The input:
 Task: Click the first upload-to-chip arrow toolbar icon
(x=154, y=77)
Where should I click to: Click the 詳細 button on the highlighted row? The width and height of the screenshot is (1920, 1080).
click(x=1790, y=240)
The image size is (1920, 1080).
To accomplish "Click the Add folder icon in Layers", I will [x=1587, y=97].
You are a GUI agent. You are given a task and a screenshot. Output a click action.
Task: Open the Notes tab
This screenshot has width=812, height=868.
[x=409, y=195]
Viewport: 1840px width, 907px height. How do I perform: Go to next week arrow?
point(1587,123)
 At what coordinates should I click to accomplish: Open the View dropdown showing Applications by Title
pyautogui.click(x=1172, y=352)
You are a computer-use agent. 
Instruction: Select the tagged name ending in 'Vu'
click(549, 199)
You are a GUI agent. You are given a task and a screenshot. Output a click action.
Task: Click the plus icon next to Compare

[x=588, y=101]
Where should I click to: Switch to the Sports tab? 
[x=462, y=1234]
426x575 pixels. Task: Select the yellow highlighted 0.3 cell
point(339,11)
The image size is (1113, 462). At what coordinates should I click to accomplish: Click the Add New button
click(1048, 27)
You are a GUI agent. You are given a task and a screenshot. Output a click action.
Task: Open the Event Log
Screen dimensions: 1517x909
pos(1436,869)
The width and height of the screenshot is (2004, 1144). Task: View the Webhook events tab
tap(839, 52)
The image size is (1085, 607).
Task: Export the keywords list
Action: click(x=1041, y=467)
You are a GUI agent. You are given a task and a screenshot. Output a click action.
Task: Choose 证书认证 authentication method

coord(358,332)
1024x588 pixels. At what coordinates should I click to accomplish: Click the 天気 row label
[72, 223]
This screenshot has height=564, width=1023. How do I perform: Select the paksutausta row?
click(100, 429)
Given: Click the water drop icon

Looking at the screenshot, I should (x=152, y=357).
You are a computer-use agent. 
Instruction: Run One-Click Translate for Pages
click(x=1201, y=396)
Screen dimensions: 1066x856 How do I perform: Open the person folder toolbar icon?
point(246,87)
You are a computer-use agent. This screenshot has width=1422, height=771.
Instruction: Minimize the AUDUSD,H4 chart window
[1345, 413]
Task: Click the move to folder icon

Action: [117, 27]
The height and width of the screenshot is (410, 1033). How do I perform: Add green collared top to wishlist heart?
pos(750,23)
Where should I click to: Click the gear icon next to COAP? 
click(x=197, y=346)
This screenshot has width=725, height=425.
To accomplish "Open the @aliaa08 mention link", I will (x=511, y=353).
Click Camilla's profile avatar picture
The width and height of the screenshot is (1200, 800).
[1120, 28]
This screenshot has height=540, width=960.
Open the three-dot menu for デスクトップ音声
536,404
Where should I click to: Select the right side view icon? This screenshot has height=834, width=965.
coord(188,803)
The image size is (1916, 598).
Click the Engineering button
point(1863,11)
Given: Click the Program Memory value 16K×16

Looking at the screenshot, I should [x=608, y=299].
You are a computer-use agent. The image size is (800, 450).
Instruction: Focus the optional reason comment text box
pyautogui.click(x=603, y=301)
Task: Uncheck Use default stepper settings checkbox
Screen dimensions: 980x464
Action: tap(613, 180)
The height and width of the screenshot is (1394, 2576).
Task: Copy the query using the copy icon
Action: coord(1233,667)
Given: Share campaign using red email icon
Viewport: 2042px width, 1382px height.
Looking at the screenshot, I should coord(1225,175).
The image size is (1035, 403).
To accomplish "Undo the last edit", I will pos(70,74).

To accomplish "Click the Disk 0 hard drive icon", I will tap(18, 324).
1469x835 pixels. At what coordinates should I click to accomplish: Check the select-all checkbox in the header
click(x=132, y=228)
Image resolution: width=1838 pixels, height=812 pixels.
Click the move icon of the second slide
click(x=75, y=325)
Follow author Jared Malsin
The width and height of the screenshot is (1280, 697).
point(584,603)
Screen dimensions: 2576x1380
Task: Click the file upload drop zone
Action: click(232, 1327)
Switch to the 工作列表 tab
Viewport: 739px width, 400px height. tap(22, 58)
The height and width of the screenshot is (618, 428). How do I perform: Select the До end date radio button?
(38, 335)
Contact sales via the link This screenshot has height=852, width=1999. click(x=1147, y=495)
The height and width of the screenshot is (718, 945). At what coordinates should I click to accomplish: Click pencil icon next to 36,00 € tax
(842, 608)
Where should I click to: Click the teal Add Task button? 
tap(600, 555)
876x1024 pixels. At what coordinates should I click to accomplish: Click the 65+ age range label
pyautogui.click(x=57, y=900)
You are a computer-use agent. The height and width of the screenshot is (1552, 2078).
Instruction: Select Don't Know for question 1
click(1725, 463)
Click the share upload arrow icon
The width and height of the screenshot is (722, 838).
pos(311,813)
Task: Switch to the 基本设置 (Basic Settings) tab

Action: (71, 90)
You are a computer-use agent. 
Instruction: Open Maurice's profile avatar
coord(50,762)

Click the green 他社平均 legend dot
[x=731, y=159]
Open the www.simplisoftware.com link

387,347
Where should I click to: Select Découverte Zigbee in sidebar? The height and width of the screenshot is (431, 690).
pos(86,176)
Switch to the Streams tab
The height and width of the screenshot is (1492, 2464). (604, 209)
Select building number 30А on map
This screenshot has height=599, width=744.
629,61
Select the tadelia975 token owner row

Work to be completed: Render the material from the line containing "Given: Click the Program Memory value 16K×16" through the line containing "Contact sales via", both included, as a JSON list of strings with one string per line, omitting blank lines.

Exercise response:
[
  "Given: Click the Program Memory value 16K×16",
  "Looking at the screenshot, I should [x=608, y=299].",
  "You are a computer-use agent. The image size is (800, 450).",
  "Instruction: Focus the optional reason comment text box",
  "pyautogui.click(x=603, y=301)",
  "Task: Uncheck Use default stepper settings checkbox",
  "Screen dimensions: 980x464",
  "Action: tap(613, 180)",
  "The height and width of the screenshot is (1394, 2576).",
  "Task: Copy the query using the copy icon",
  "Action: coord(1233,667)",
  "Given: Share campaign using red email icon",
  "Viewport: 2042px width, 1382px height.",
  "Looking at the screenshot, I should coord(1225,175).",
  "The image size is (1035, 403).",
  "To accomplish \"Undo the last edit\", I will pos(70,74).",
  "To accomplish \"Click the Disk 0 hard drive icon\", I will tap(18, 324).",
  "1469x835 pixels. At what coordinates should I click to accomplish: Check the select-all checkbox in the header",
  "click(x=132, y=228)",
  "Image resolution: width=1838 pixels, height=812 pixels.",
  "Click the move icon of the second slide",
  "click(x=75, y=325)",
  "Follow author Jared Malsin",
  "The width and height of the screenshot is (1280, 697).",
  "point(584,603)",
  "Screen dimensions: 2576x1380",
  "Task: Click the file upload drop zone",
  "Action: click(232, 1327)",
  "Switch to the 工作列表 tab",
  "Viewport: 739px width, 400px height. tap(22, 58)",
  "The height and width of the screenshot is (618, 428). How do I perform: Select the До end date radio button?",
  "(38, 335)",
  "Contact sales via the link This screenshot has height=852, width=1999. click(x=1147, y=495)"
]